First, the group will not be named DCC (Debian Core Consortium) after all.
The public relations manager of desktop Linux vendor Linspire Inc., Heather MacKenzie, revealed that the “the DCCs official name is the Debian Common Core Alliance.”
The DCCA (Debian Common Core Alliance) is an apt name. Sources within the Alliance said that “there will be a single set of packages, bit-identical to Debian Sarge in most if not all cases, that the participating distributions will share.”
“So, there will be a tangible Debian Common Core that you can download, that you can base a distribution on, and that you can certify to if you are an ISV[independent software vendor] or an IHV [independent hardware vendor].”
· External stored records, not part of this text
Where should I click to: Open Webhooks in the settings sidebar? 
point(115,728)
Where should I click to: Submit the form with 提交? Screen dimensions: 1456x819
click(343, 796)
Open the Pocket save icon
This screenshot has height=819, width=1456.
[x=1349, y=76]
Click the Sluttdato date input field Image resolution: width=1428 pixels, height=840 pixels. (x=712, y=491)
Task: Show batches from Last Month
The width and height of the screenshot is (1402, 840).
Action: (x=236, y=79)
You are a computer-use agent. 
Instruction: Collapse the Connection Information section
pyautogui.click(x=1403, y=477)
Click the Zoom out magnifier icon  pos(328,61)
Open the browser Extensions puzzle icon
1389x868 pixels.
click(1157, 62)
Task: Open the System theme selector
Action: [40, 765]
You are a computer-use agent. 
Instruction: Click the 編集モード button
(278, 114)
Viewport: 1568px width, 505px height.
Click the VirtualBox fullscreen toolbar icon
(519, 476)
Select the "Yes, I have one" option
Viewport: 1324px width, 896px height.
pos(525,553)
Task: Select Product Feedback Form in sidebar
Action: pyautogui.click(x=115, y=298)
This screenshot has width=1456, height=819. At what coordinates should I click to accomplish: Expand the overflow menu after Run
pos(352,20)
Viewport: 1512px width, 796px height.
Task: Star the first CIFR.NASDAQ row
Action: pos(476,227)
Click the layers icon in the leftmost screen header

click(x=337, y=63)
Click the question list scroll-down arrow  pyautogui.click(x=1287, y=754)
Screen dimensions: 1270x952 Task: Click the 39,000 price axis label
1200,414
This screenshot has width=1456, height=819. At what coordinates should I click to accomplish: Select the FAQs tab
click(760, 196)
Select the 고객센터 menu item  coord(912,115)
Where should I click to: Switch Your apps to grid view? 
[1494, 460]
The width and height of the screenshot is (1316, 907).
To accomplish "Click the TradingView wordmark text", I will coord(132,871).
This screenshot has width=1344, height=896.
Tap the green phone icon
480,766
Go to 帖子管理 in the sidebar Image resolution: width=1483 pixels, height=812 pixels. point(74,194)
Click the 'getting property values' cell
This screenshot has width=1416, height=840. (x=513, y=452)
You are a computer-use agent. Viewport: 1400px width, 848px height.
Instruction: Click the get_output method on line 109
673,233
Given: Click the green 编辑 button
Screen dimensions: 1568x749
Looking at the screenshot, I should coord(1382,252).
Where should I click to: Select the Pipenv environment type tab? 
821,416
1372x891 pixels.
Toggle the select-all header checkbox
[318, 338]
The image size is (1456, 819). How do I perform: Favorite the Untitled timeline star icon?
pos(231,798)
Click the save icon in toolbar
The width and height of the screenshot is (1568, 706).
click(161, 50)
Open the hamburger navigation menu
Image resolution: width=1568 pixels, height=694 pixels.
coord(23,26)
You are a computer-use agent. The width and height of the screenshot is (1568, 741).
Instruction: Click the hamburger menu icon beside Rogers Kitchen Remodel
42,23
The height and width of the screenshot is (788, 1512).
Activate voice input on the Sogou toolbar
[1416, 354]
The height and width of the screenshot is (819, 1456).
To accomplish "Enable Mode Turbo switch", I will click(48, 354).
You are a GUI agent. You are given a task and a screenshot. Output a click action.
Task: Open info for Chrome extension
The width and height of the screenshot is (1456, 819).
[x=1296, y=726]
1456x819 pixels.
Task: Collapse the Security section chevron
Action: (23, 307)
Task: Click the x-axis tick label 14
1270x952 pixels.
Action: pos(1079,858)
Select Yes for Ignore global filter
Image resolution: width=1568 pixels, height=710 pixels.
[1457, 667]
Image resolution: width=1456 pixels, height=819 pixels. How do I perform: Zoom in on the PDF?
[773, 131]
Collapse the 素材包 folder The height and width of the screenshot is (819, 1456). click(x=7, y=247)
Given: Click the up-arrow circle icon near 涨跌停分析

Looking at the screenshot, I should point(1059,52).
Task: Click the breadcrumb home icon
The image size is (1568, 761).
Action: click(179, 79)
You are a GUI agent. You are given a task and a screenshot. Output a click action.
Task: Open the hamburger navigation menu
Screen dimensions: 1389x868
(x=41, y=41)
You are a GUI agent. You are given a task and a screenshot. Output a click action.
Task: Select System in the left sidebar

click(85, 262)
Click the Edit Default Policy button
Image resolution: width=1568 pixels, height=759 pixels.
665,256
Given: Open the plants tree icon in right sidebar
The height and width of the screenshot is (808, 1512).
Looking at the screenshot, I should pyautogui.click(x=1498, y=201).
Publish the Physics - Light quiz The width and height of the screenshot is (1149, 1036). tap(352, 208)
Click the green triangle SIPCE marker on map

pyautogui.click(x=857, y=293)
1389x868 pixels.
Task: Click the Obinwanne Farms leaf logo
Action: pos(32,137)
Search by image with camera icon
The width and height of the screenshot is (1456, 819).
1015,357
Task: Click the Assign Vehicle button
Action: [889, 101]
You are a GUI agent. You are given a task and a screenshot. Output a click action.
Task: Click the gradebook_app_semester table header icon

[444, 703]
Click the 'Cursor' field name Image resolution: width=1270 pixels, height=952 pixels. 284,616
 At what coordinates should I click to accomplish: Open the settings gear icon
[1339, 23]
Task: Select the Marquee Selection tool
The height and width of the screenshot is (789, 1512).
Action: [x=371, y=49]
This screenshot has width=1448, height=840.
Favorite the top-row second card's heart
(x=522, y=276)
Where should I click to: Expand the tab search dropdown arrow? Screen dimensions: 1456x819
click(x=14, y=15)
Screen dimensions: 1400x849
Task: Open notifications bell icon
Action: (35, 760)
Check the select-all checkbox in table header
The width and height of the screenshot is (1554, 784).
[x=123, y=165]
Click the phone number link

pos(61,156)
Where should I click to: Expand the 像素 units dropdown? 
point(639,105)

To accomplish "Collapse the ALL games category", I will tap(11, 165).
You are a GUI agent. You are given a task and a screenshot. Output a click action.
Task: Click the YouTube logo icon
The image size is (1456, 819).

Some members of the alliance had hoped for more.
One said he feared that “The DCC is turning into an open-source project.” He said he had hoped for the DCC to be more like the late UnitedLinux, with its single common server distribution.
Still, you could, according to one insider, use such existing Debian-based distributions as Progeny Linux System Inc.s Componentized Linux.
“In terms of what those packages are specifically, the Componentized Linux Core has one definition of core that we are taking into account as we build the DCC, but its certainly not the only one. Naturally, well be adapting the CL Core to reflect the groups definition of core once weve reached consensus on that,” he said.
Conversations will continue at LinuxWorld on the DCCAs Core technical specifications.
The Core will, in addition, to Debian Sarge, be built on LSB (Linux Standard Base) 3.0.
Jim Zemlin, executive director of the Free Standards Group, the organization behind the LSB, will be speaking at the DCCAs launch Tuesday at LinuxWorld.
The DCCA membership list has firmed up.
DCCAs membership will be made up of credativ GmbH (site in German), Knoppix, LinEx (site in Spanish), Linspire, MEPIS LLC, Progeny Linux Systems Inc., Sun Wah Linux Ltd., UserLinux, and Xandros Inc.
Two companies, Skolelinux and VA Linux Systems Japan, which were involved early on, have elected not to join the group.
Shuji Sado, VA Linux Japans VP of marketing, said, “In fact, VA Linux has decided not to join the consortium at this time.”
The single largest player in the Debian Linux universe that wont be working with the alliance will be Ubuntu.
DCCA sources said that the Ubuntu Foundation and co-founder Mark Shuttleworth were approached about joining the Alliance, but the group expressed no interest in joining.
One DCCA supporter was upset by Shuttleworths decision. “Rather than sit on the sidelines criticizing Debian, he should join with the others in the DCC alliance and help support and move Debian to a good place.”